◆ **WHAT IS NEEDED**
Copy, exactly and without additions, every line in the records below from the one holding "Expert Witnesses (44, 1985)" through the one holding "Concrete Slabs / Foundations (82, 929)", both ends included.

◆ **RECORDED INFORMATION**
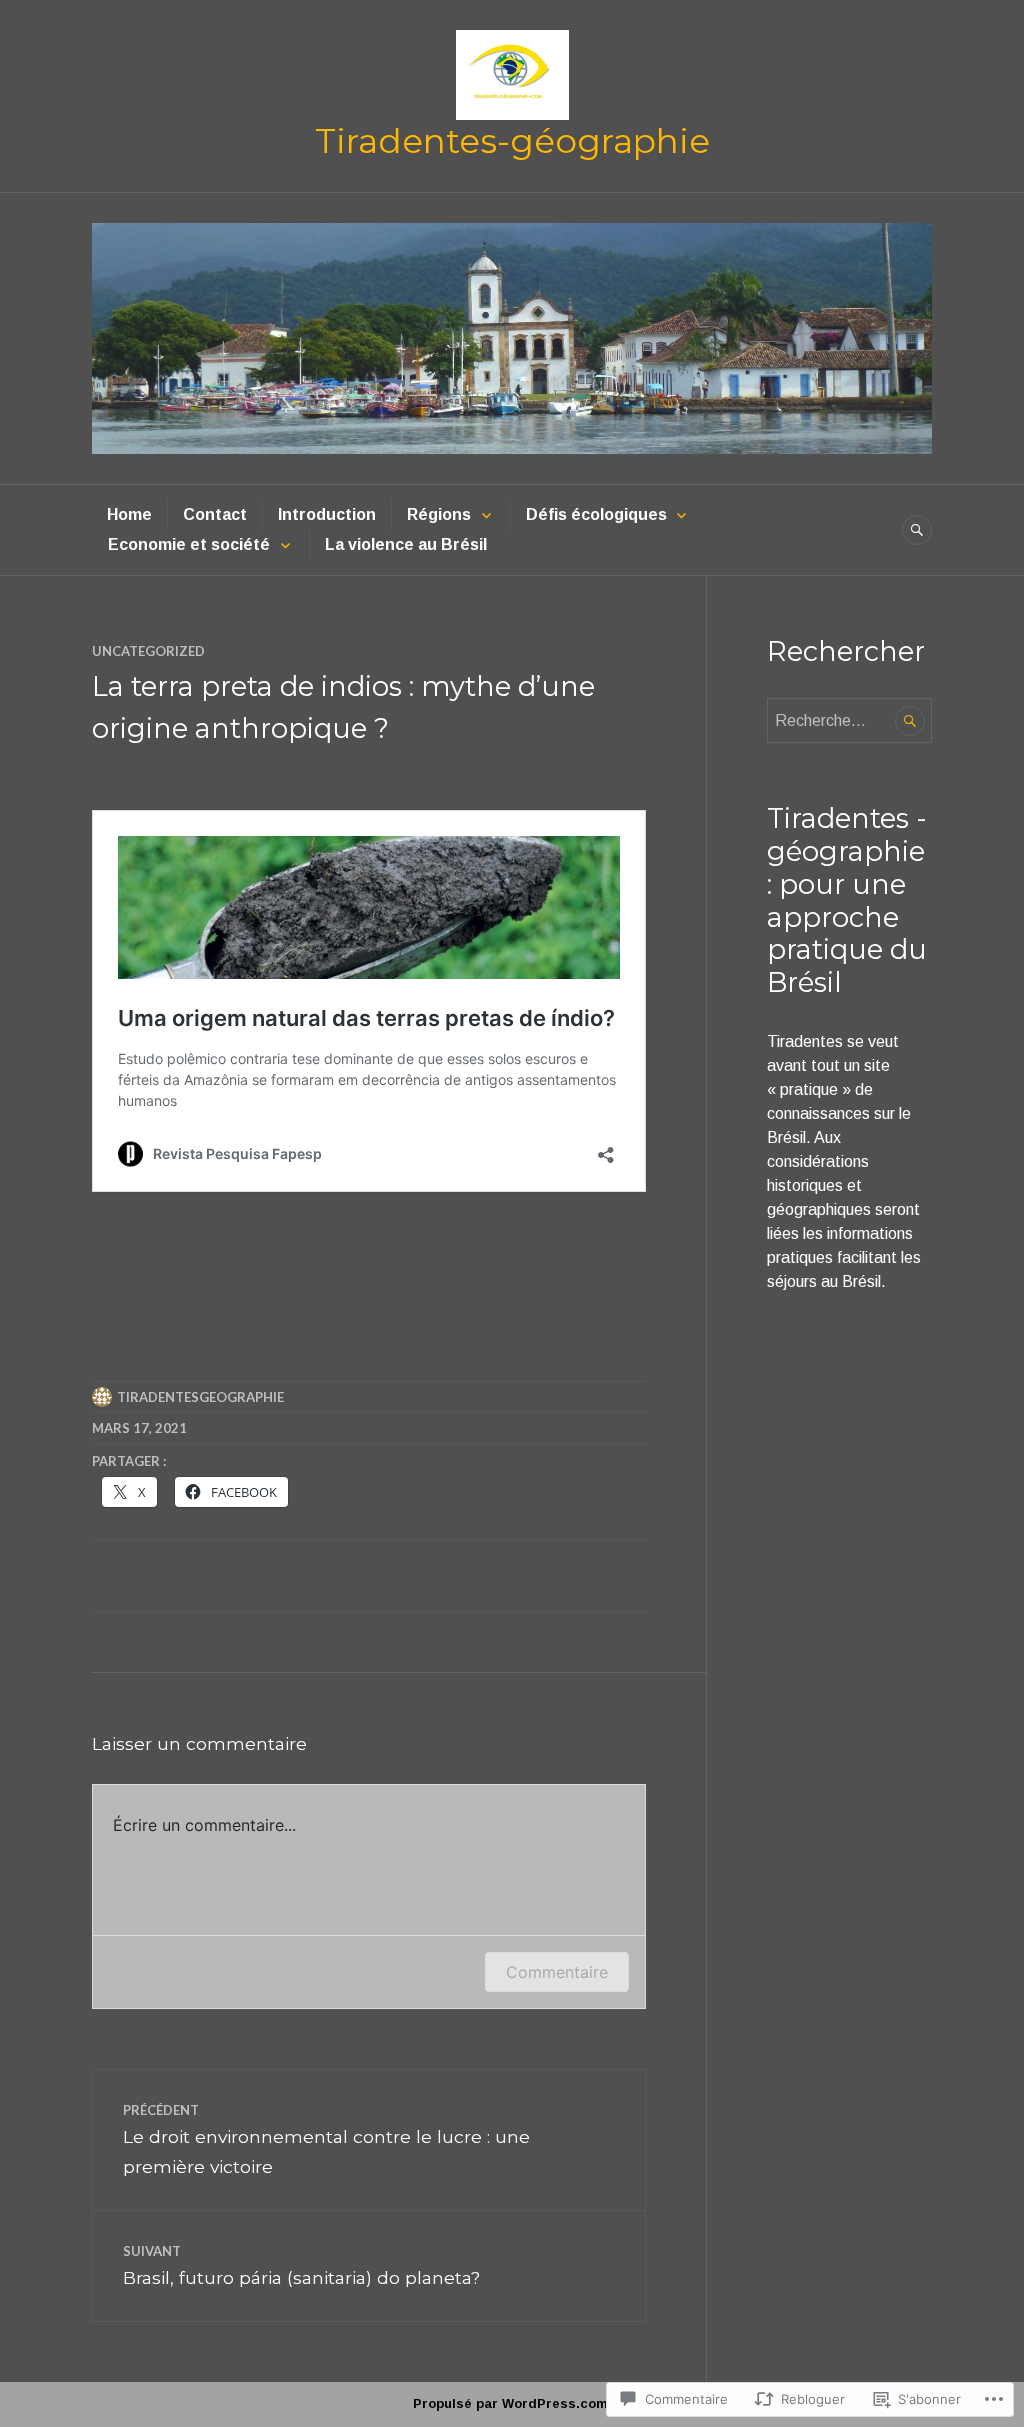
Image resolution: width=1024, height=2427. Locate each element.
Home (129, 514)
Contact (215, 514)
--
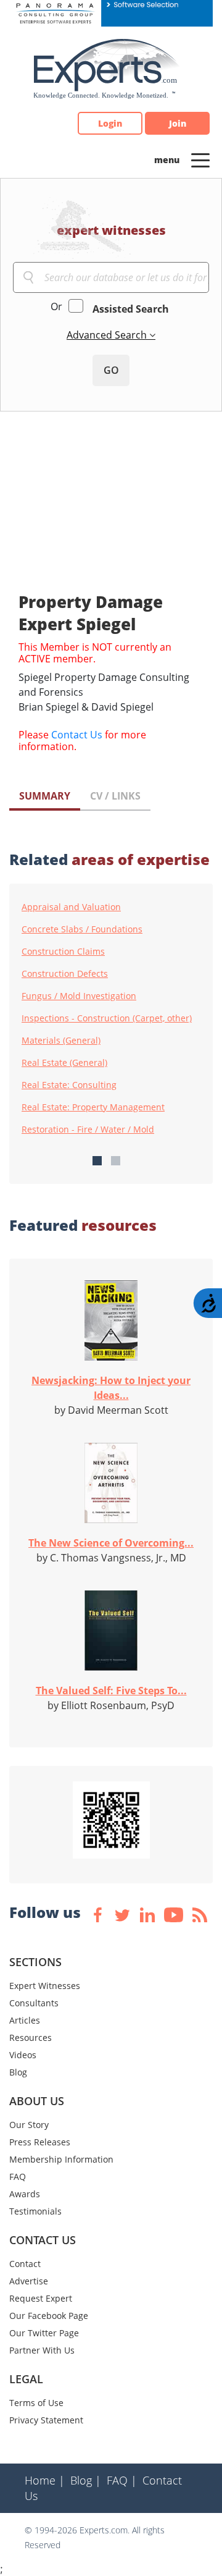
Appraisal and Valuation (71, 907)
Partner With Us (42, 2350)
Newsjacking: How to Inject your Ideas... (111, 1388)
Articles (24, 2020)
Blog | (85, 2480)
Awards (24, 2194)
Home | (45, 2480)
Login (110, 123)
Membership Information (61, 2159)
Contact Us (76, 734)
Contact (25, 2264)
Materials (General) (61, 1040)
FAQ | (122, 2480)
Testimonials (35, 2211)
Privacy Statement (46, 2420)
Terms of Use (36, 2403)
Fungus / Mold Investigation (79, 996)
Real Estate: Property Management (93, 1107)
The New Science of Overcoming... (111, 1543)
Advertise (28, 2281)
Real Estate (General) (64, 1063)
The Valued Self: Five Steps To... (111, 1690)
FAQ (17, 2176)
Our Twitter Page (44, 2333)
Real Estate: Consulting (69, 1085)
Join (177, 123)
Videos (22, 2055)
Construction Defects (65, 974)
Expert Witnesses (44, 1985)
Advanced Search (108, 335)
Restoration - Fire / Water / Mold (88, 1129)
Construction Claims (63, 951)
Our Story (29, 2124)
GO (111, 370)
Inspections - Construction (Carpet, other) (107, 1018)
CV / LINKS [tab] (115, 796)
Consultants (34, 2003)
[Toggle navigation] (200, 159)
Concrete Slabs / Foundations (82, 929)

◆ **WRITTEN REPLY**
Expert Witnesses (44, 1985)
Advanced Search (108, 335)
Restoration - Fire / Water / Mold (88, 1129)
Construction Claims (63, 951)
Our Story (29, 2124)
GO (111, 370)
Inspections - Construction (Carpet, other) (107, 1018)
CV / LINKS [tab] (115, 796)
Consultants (34, 2003)
[Toggle navigation] (200, 159)
Concrete Slabs / Foundations (82, 929)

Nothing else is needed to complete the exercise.